(Supplied material)

---*---

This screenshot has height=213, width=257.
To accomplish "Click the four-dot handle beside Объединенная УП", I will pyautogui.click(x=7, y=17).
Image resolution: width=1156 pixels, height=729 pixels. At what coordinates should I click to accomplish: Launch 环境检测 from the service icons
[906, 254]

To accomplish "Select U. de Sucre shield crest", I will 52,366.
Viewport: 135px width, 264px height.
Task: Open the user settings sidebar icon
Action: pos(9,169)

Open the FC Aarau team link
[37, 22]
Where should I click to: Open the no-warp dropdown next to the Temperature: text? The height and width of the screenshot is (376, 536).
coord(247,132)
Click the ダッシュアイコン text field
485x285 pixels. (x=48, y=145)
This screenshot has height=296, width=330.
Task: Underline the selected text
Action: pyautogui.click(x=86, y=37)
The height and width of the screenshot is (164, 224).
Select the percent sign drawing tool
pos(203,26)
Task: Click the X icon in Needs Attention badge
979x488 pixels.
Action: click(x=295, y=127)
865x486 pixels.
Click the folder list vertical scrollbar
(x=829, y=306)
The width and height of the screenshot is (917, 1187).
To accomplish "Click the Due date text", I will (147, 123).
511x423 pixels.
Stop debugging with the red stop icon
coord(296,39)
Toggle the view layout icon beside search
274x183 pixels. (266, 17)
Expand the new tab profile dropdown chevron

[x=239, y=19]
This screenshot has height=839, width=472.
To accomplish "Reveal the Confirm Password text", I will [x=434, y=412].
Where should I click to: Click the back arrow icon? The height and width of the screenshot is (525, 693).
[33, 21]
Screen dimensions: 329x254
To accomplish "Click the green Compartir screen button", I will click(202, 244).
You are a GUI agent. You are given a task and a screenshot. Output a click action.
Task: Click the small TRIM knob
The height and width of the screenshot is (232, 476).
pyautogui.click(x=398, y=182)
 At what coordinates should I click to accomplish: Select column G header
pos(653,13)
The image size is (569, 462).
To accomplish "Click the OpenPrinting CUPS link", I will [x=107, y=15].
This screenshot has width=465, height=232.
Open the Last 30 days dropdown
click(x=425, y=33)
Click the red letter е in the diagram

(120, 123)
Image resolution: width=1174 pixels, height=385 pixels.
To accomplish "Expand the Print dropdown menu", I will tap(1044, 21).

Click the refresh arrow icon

---*---

(Work instructions)
Pull out every line from the one with "At what coordinates should I click to accomplish: Select" to the end of the listing, and output only those.

(Answer to the problem)
 At what coordinates should I click to accomplish: Select column G header
pos(653,13)
The image size is (569, 462).
To accomplish "Click the OpenPrinting CUPS link", I will [x=107, y=15].
This screenshot has width=465, height=232.
Open the Last 30 days dropdown
click(x=425, y=33)
Click the red letter е in the diagram

(120, 123)
Image resolution: width=1174 pixels, height=385 pixels.
To accomplish "Expand the Print dropdown menu", I will tap(1044, 21).

Click the refresh arrow icon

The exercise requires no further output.